Where a line of the material contains the string "agent", copy that line.

Data for the task START

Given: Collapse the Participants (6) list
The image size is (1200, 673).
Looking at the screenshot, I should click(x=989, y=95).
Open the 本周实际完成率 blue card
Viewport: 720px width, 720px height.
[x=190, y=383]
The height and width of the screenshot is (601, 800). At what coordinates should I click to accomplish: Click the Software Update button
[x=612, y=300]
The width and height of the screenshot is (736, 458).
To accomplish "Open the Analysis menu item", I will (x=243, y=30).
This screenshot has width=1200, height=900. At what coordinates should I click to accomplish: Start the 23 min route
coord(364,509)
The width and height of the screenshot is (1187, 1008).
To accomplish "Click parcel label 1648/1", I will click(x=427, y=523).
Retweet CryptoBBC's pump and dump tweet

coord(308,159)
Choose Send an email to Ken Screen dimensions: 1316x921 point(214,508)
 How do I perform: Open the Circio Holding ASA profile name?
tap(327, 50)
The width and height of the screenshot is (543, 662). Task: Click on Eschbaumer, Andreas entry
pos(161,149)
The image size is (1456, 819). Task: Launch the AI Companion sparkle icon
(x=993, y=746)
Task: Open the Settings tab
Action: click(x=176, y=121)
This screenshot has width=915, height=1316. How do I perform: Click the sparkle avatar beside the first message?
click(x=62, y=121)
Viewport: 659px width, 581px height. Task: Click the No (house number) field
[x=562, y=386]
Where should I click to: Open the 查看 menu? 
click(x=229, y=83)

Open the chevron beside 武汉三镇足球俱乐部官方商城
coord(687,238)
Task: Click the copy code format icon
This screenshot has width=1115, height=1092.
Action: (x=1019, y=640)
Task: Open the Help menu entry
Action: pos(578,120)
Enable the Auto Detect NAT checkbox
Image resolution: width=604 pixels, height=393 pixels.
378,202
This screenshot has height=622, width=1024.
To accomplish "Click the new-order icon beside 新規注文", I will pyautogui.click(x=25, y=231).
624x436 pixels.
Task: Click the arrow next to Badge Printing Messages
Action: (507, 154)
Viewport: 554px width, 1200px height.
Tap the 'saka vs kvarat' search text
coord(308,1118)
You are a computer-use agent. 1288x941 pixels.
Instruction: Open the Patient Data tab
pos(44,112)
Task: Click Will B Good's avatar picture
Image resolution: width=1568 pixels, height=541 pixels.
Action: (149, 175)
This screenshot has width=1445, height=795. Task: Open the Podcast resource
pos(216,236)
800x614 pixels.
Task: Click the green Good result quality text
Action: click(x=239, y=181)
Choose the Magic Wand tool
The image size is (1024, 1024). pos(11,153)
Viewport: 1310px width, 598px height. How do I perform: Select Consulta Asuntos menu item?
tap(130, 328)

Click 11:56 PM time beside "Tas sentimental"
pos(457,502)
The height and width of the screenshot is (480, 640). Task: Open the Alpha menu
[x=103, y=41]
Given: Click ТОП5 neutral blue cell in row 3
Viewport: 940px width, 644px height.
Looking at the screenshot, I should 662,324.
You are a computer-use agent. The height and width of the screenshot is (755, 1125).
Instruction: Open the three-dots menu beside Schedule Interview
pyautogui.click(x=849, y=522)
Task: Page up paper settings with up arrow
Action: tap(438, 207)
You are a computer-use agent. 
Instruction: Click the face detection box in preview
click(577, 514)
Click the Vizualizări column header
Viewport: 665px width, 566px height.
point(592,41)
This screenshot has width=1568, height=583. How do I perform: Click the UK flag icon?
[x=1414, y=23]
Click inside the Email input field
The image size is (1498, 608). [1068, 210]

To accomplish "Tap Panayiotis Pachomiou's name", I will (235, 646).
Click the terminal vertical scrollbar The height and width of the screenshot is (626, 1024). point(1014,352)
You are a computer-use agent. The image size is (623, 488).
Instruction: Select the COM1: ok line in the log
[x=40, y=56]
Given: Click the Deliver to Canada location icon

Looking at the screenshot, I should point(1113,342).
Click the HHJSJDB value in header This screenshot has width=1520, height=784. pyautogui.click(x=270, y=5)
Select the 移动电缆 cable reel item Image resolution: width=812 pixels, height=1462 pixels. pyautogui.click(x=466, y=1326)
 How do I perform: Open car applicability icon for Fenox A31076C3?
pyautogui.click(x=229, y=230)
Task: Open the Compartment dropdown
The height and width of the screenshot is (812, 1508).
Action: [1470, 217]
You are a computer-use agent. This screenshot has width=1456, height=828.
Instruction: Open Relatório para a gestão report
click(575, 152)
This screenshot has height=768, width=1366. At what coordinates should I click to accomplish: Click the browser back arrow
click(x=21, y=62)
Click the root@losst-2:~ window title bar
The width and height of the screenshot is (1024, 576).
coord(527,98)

Data for the task END

## Answer box
You are a computer-use agent. 1288x941 pixels.
You are a computer-use agent. The height and width of the screenshot is (755, 1125).
You are a computer-use agent. 
You are a computer-use agent. The image size is (623, 488).
You are a computer-use agent. This screenshot has width=1456, height=828.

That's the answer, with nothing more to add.